Rewrite all of the records below, substituting "symbol" for every "icon" and leaving everything else unchanged.
"""
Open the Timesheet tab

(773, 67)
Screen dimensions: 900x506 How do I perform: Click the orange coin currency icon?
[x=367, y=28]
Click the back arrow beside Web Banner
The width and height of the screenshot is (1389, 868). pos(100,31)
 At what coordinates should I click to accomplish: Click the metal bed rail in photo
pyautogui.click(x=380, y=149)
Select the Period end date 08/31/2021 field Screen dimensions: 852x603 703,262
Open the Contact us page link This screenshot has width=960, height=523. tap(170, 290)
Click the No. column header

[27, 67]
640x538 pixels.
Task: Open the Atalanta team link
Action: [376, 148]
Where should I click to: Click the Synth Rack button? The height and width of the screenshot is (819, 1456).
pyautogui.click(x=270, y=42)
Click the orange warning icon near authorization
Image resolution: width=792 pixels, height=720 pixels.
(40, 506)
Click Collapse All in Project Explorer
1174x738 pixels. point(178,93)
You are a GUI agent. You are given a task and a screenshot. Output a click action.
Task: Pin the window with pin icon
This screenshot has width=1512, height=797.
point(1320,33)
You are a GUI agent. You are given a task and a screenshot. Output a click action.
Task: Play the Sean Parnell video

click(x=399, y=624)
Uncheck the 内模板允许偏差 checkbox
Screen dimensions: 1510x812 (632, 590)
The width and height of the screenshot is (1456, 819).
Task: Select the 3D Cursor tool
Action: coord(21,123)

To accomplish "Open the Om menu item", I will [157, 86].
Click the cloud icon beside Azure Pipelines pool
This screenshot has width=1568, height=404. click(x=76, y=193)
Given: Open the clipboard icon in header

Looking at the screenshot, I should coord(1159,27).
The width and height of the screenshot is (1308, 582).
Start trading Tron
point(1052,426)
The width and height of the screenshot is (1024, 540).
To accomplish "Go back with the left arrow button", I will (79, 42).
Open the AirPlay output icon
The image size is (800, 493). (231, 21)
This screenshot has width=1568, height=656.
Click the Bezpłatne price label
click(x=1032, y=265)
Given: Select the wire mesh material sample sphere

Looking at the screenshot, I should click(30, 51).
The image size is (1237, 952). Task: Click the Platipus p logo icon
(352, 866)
"""
_Completed exercise_.
Open the Timesheet tab

(773, 67)
Screen dimensions: 900x506 How do I perform: Click the orange coin currency symbol?
[x=367, y=28]
Click the back arrow beside Web Banner
The width and height of the screenshot is (1389, 868). pos(100,31)
 At what coordinates should I click to accomplish: Click the metal bed rail in photo
pyautogui.click(x=380, y=149)
Select the Period end date 08/31/2021 field Screen dimensions: 852x603 703,262
Open the Contact us page link This screenshot has width=960, height=523. tap(170, 290)
Click the No. column header

[27, 67]
640x538 pixels.
Task: Open the Atalanta team link
Action: [376, 148]
Where should I click to: Click the Synth Rack button? The height and width of the screenshot is (819, 1456).
pyautogui.click(x=270, y=42)
Click the orange warning symbol near authorization
Image resolution: width=792 pixels, height=720 pixels.
(40, 506)
Click Collapse All in Project Explorer
1174x738 pixels. point(178,93)
You are a GUI agent. You are given a task and a screenshot. Output a click action.
Task: Pin the window with pin symbol
This screenshot has width=1512, height=797.
point(1320,33)
You are a GUI agent. You are given a task and a screenshot. Output a click action.
Task: Play the Sean Parnell video

click(x=399, y=624)
Uncheck the 内模板允许偏差 checkbox
Screen dimensions: 1510x812 (632, 590)
The width and height of the screenshot is (1456, 819).
Task: Select the 3D Cursor tool
Action: coord(21,123)

To accomplish "Open the Om menu item", I will [157, 86].
Click the cloud symbol beside Azure Pipelines pool
This screenshot has width=1568, height=404. click(x=76, y=193)
Given: Open the clipboard symbol in header

Looking at the screenshot, I should coord(1159,27).
The width and height of the screenshot is (1308, 582).
Start trading Tron
point(1052,426)
The width and height of the screenshot is (1024, 540).
To accomplish "Go back with the left arrow button", I will (79, 42).
Open the AirPlay output symbol
The image size is (800, 493). (231, 21)
This screenshot has width=1568, height=656.
Click the Bezpłatne price label
click(x=1032, y=265)
Given: Select the wire mesh material sample sphere

Looking at the screenshot, I should click(30, 51).
The image size is (1237, 952). Task: Click the Platipus p logo symbol
(352, 866)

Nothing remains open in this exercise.